I love the title of this column because it leads you to believe that I’m going to discuss how to get your parents out of your business and off your back. My intent is actually to emphasize how important it is to have your parents involved in your life as you navigate through the twists and turns that are sure to come during young adulthood.

The young adult years are usually the most exciting years of a person’s life. What could be better than gaining your independence, creating new friendships and of course, dating. It is great to be young.

While young adulthood has its advantages, it is also a time marked by incredible difficulty. Identity crises, relationship difficulties, financial problems and personal issues can besiege and challenge you in ways that you have never been challenged before. At the same time that the difficulty is being experienced, the young person is also asserting his or her independence. In some cases, this quest for autonomy hits extremes and a pulling away from one’s parents begins. During the time that you need your parents the most, you could find yourself distant from them because of your need to run your own life.

One of the things that I’ve learned through working with college students and their parents is that the vast majority of parents truly have their child’s best interest heart. Somehow the good intentions that parents truly do have get lost and are not evident to the child when there is a debate or disagreement. Yes…parents must accept that their children are adults and that it is their life. Children should realize, however, that parents have much more life experience than they do and that they are using that experience to guide and advise someone who they love more than their own life.

Your parents would never intentionally steer you in the wrong direction. They want to see you succeed. They want you to be happy. Parents are not always right, but they are telling you what they believe to be right. Because of their wisdom, knowledge and love for you, it makes sense to at least listen to their counsel. Ultimately, you will make your own life decisions. You will also celebrate the successes or have to deal with the consequences of those choices.

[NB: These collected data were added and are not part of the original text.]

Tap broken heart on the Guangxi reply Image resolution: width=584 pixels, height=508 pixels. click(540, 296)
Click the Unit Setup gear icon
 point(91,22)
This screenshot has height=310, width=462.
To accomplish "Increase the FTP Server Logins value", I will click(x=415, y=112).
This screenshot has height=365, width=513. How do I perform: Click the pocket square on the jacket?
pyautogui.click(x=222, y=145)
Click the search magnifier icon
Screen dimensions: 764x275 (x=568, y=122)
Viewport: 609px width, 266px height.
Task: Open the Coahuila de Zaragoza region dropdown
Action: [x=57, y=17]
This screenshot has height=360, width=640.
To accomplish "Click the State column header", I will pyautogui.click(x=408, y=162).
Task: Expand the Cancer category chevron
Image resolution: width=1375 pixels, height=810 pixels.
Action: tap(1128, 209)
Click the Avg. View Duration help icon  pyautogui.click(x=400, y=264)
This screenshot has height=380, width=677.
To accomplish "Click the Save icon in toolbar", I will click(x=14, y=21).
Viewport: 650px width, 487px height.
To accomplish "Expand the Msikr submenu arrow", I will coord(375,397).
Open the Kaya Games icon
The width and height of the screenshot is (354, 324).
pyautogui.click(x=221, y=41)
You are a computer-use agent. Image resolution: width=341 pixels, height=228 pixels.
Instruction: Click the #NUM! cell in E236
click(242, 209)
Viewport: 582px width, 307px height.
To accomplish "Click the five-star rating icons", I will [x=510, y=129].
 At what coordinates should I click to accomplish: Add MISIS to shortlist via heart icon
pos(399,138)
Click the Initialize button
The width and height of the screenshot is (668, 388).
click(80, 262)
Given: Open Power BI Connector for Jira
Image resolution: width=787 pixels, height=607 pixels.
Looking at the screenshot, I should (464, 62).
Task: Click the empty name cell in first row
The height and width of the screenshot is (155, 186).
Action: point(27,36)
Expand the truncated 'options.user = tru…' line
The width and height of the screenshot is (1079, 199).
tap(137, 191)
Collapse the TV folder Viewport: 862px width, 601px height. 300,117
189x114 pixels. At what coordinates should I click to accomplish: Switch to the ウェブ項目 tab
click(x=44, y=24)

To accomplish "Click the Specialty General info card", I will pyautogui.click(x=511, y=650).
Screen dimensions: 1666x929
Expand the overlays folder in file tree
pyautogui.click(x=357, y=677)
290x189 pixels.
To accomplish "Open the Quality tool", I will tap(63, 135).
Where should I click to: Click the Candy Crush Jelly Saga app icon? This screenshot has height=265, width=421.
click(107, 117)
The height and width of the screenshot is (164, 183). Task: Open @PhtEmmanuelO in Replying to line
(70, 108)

No matter how old you get, your parents will always be your parents. They will always feel a responsibility to make sure that you’re going to be alright. I’m in my 30’s and my mom still calls to check on me. I imagine that she will continue to do that. I appreciate it. Even now, when I’m faced with a major life challenge or decision, I call to get her advice or opinion. She has roughly 25 more years of life experience than I do and more importantly, I know she has my best interest at heart. Why wouldn’t I listen to what she has to say?

If you have a great relationship with your parents, keep it that way. You will need their support and advisement sooner than you probably realize. If your relationship with them is not all that it should be, work on it. Put your parents back in their rightful place. They are your biggest supporters— and they really do want what’s best for you.